The human pathogen Helicobacter pylori has infected more than half of the world's population. Nevertheless, the first step of infection, the acute colonization of the gastric mucus, is poorly understood. For successful colonization, H. pylori must retain active motility in the gastric lumen until it reaches the safety of the mucus layer. To identify the factors determining the acute colonization, we inserted bacteria into the stomach of anesthetized Mongolian gerbils. We adjusted the gastric juice to defined pH values of between 2.0 and 6.0 by using an autotitrator. Despite the fact that Helicobacter spp. are known to survive low pH values for a certain time in vitro, the length of time that H. pylori persisted under the assay conditions within the gastric juice in vivo was remarkably shorter. In the anesthetized animal we found H. pylori to be irreversibly immotile in less than 1 min at lumen pH values of 2 and 3. At pH 4 motility was lost after 2 min. However, the period of motility increased to more than 15 min at pH 6. Blocking pepsins in the gastric lumen in vivo by using pepstatin significantly increased the period of motility. It was possible to simulate the rapid in vivo immotilization in vitro by adding pepsins. We conclude that pepsin limits the persistence of H. pylori in the gastric chymus to only a few minutes by rapidly inhibiting active motility. It is therefore likely that this short period of resistance in the gastric lumen is one of the most critical phases of Helicobacter infection.

The spatial orientation of Helicobacter pylori in the gastric mucus.

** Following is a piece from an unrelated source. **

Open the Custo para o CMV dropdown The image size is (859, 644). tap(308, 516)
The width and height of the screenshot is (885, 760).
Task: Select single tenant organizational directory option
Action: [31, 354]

The highly motile human pathogen Helicobacter pylori lives deep in the gastric mucus layer. To identify which chemical gradient guides the bacteria within the mucus layer, combinations of luminal perfusion, dialysis, and ventilation were used to modify or invert transmucus gradients in anaesthetized Helicobacter-infected mice and Mongolian gerbils. Neither changes in lumen or arterial pH nor inversion of bicarbonate/CO2 or urea/ammonium gradients disturbed Helicobacter orientation. However, elimination of the mucus pH gradient by simultaneous reduction of arterial pH and bicarbonate concentration perturbed orientation, causing the bacteria to spread over the entire mucus layer. H. pylori thus uses the gastric mucus pH gradient for chemotactic orientation.